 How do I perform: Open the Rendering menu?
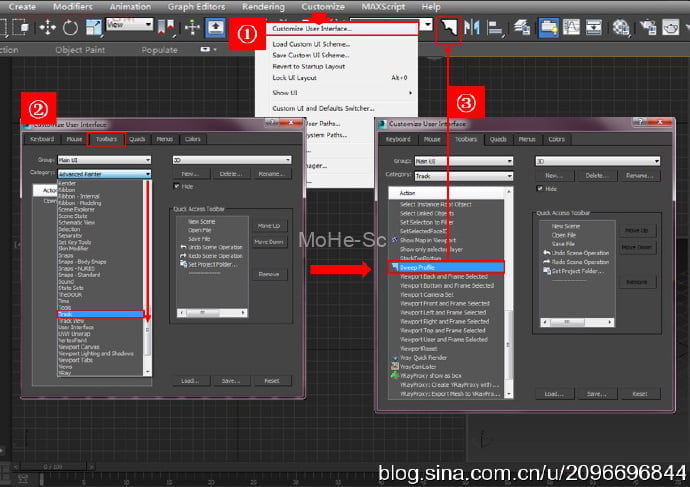263,6
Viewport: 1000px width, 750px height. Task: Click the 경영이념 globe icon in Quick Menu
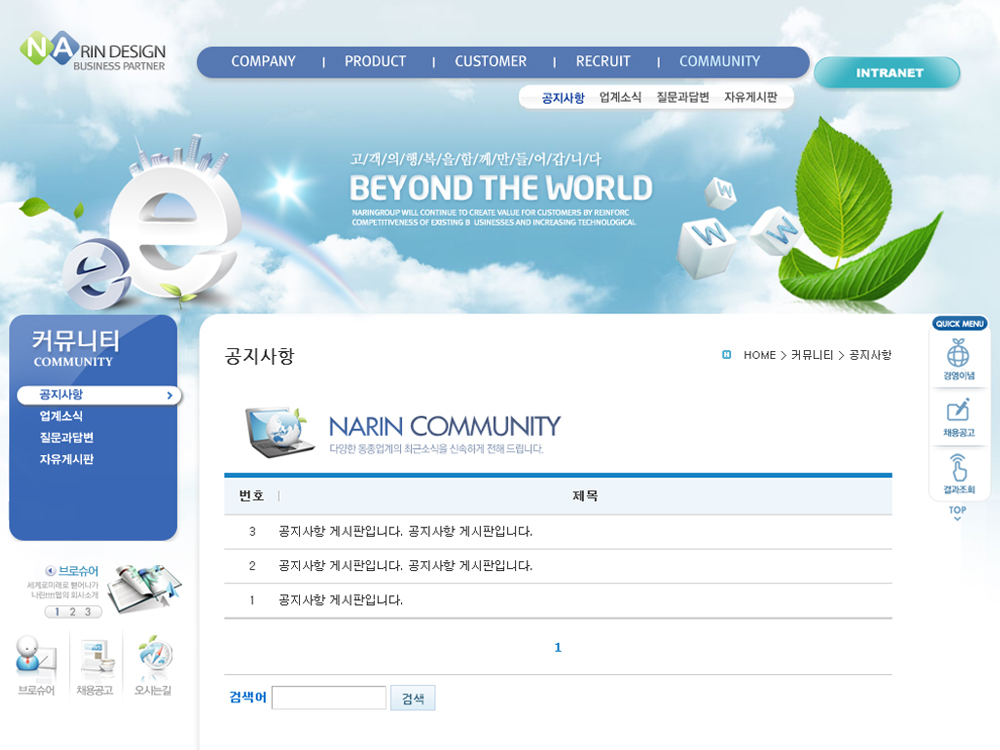point(958,354)
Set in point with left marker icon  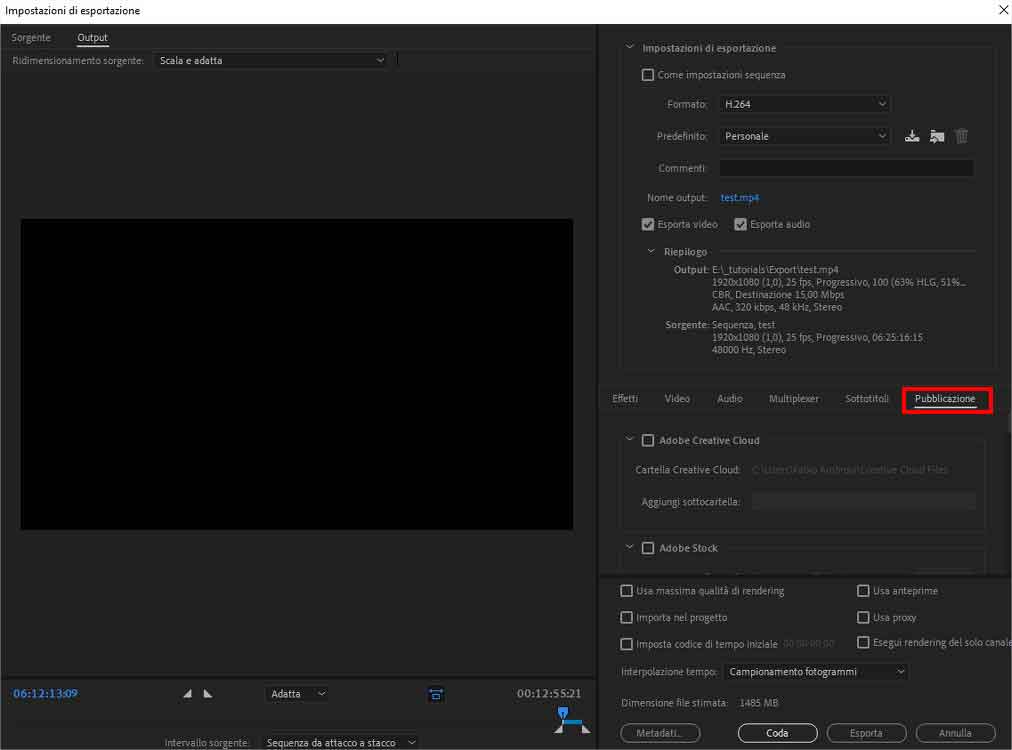(x=187, y=692)
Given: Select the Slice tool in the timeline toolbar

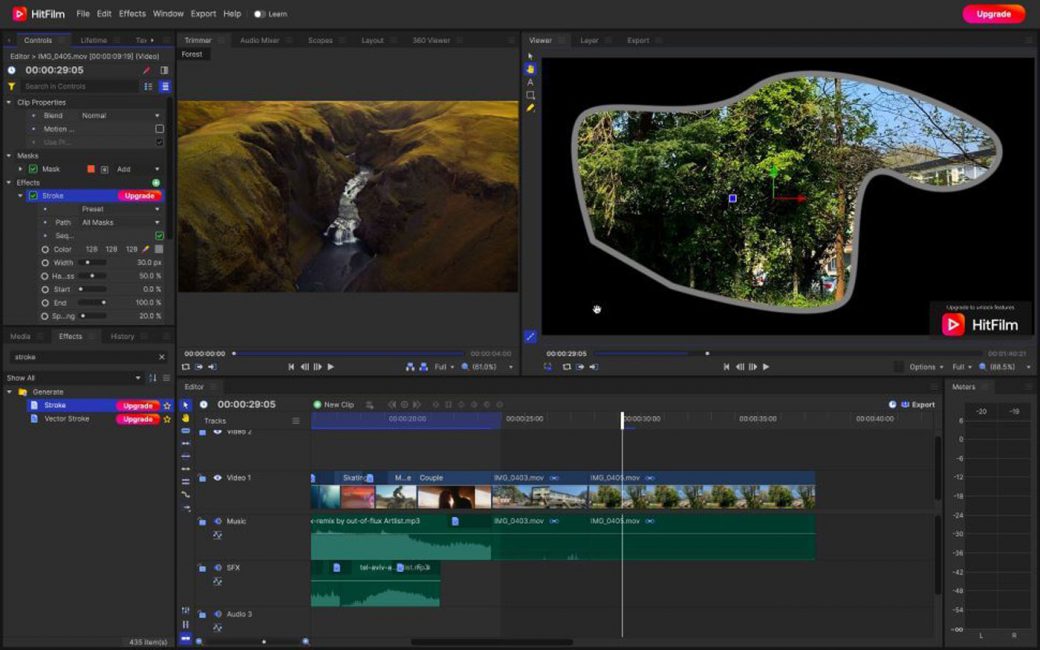Looking at the screenshot, I should coord(186,430).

● **PROBLEM TO SOLVE**
Copy the final portion of the records: every line from the one containing "Given: Select the" through the last, word for word, without pictures.

● **EXERCISE ANSWER**
Given: Select the Slice tool in the timeline toolbar

Looking at the screenshot, I should coord(186,430).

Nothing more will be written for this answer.